I think I'm going NUTS!!!! One minute, I'm ready to leave my hubby for a better life and then the next minute, I don't care about our finances...as long as we are together...thats all I need.....:rofl:
This roller-coaster has been going on for about 10 years...sometimes I don't know which way to turn...I pray that our living arrangement would get better...but it doesn't.
Here...Let me explain what is going on...

Mike is my 3rd marriage....my 1st ended in divorce and I was widowed in my 2nd...about 15 months after the death of hubby #2, I ran into Mike...Mike and I have known one another for over 20 years (we had actually dated when I was 16 and he 21)...When Mike learned of my hubands passing and how long it had been....he asked if I were dating...well...long story short...we were married 2 mo. later and have been married for a little over 12 years.
When we married...I had a house (no payment - left to me by late hubby), I had a new car(making payments) and I was drawing SSI for my boys, due to late hubby, plus working...needless to say I could make ALL my bills and have left-over spending money, which I would spend on my boys or myself and put a little in savings.

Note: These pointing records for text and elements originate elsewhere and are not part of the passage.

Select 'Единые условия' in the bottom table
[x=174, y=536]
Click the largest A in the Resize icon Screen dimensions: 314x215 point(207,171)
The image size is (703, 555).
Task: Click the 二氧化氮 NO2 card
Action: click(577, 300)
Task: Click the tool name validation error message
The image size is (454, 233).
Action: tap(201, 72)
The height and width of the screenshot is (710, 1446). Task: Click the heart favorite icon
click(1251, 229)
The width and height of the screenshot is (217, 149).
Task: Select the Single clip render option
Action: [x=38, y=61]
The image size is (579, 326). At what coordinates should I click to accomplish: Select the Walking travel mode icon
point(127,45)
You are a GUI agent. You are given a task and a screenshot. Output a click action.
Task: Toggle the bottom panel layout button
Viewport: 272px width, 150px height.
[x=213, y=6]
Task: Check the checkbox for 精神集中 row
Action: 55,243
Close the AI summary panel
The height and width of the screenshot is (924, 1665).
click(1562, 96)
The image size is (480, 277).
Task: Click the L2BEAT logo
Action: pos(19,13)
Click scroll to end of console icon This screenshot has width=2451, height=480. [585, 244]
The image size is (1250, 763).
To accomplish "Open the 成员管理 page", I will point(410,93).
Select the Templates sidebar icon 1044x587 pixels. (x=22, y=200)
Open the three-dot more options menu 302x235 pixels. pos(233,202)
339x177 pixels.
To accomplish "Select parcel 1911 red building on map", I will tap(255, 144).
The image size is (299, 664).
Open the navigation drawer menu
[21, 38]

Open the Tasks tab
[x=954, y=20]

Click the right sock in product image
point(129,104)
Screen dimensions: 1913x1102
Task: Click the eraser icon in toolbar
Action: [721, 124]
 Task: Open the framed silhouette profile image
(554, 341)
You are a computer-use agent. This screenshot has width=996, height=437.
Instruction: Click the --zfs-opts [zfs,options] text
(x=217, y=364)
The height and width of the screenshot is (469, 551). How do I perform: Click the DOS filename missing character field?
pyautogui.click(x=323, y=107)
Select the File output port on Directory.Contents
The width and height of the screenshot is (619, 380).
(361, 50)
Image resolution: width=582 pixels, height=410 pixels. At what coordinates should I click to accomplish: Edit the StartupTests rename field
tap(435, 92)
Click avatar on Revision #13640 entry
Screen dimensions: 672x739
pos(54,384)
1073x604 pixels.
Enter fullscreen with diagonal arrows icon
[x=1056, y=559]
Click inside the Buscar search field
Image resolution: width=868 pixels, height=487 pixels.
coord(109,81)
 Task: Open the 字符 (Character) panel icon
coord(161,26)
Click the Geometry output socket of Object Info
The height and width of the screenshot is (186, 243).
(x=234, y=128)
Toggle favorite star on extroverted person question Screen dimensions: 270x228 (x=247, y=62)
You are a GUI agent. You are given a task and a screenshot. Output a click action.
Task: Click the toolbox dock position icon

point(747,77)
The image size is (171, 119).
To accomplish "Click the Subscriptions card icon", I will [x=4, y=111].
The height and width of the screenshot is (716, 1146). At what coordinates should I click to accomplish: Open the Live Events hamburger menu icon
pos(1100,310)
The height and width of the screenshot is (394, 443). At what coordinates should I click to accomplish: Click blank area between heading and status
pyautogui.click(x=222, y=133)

About 6 mo. into the marriage, I started to notice money was not going as far as it use to and I needed to make changes...after a year I was talked into selling my home that my late hubby left me along with the 12 acres...got quite a big chunk for all that...enough to put a hugh down payment on a home and furnished the new home plus live a pretty good life style. 4 years later I would have lost it all..in those 4 years I would have bought Mike 4 or 5 trucks, a number of guns and knives for hunting, gave his greedy son tons of money and then had to put up with Mike not working for 7 months...next thing I knew...there was no money and I was losing my house...that was the first time I asked Mike to leave.**(please notice...I was not buying me and my boys anything...as a matter of fact...I had to work an extra job to put school clothes on my boy's backs...:scratchhead

I don't have to tell you that I took him back...do I?
Well I tought it was gonna be different...so I did .....I took him back and we moved to a rental...that was more expensive then the mortgage we were paying...so fast-forward here...after that house we ended-up moving 5 more times and this last time (#6) has us living with his sister and brother inlaw...in a trailer, paying $680 per mo.(that's rent and 1/2 all the bills) well...we've been here right at 2 years and its driving me CRAZY...we are worst off now then we were when we first moved in...I have no life just work and come home...sister cooks because of the hours I put in...I don't grocery shop, because we have no money after we pay "them" and pay for other outstanding bills...
My job brings in very little money...but I work for the benefits (we're well covered)
and his job is very low pay...so when the pressure builds and builds and builds..I find myself wishing myself single or with someone who knows how to budget. I have a very hard life and I blame "him"...I know I have not said enough for all this to make sense and my reasoning behind my insane madness...but I have to go for right now...I can explain and get into more detail tomorrow...until then TTFN.


----------



## luvintokyo (May 10, 2010)

Who is looking out for the kids, it's obvious nobody? A man that cannot and will not take care of you does not love you or your kids. I am sure the kids can see what is going. I am never worried for adults they make their choices. I am always more concerned for the poor kids that have to thru all these trauma inflicted on them by people that are supposed to protect them. Nothing like stability and peace of mind. A relationship without that is not worth having.:scratchhead:


----------



## Clark G (Sep 5, 2012)

Hate to ask but why blame him? why not blame yourself for letting all this happen? i see you tried to make it work and stick it out. for that is commendable but at this point you need to look out for you and your children.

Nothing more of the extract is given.